**WORK ORDER:**
Reproduce exactly, and only, the lines running from the start of the entries below to the line containing "The height and".

[Collected data entries]

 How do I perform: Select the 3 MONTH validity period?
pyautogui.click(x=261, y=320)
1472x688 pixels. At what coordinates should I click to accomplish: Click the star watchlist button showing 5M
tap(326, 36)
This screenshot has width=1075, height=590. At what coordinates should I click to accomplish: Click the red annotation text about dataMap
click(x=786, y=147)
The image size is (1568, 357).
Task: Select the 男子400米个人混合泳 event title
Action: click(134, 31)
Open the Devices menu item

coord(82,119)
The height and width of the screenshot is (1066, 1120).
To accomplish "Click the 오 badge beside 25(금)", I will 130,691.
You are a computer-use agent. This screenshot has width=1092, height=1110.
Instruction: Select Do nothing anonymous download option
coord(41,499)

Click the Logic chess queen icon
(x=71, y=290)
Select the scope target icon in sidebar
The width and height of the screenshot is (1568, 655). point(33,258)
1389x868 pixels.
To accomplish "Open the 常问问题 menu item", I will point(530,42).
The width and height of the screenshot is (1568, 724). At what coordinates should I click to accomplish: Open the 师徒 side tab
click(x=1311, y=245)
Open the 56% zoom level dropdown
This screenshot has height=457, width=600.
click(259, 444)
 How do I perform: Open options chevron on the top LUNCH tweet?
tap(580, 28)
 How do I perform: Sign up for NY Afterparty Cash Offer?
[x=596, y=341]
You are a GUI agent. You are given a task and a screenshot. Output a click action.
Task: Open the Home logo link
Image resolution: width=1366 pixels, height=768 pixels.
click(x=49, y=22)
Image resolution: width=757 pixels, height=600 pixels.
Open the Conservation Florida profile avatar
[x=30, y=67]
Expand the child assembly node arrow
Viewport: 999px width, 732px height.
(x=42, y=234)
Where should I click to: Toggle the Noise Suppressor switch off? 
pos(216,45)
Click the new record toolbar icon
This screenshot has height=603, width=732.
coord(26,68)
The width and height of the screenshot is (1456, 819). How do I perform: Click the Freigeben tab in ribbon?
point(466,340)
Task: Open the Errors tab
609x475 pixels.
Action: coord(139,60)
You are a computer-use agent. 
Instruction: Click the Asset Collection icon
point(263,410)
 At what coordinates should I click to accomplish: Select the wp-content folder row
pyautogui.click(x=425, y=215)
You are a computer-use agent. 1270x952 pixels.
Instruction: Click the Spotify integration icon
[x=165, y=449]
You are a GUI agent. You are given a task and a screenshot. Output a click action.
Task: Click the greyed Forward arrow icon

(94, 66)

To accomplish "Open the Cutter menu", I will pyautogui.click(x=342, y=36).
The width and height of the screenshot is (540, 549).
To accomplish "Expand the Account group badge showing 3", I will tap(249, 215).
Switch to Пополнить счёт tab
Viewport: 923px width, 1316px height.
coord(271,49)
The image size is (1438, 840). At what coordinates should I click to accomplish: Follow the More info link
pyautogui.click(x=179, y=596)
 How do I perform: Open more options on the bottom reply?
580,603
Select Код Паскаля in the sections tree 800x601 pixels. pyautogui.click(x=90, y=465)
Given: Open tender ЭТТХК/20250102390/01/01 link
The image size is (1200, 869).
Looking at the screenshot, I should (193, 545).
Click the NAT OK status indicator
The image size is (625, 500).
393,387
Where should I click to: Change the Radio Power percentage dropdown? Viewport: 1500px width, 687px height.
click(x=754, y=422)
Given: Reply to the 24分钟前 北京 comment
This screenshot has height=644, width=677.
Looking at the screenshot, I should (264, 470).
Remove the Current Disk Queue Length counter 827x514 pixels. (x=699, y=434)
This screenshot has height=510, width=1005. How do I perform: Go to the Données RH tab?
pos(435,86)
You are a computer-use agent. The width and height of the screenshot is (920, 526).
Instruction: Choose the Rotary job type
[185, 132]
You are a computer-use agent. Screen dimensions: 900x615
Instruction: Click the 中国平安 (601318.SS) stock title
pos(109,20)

**REPLY:**
 How do I perform: Select the 3 MONTH validity period?
pyautogui.click(x=261, y=320)
1472x688 pixels. At what coordinates should I click to accomplish: Click the star watchlist button showing 5M
tap(326, 36)
This screenshot has width=1075, height=590. At what coordinates should I click to accomplish: Click the red annotation text about dataMap
click(x=786, y=147)
The image size is (1568, 357).
Task: Select the 男子400米个人混合泳 event title
Action: click(134, 31)
Open the Devices menu item

coord(82,119)
The height and width of the screenshot is (1066, 1120).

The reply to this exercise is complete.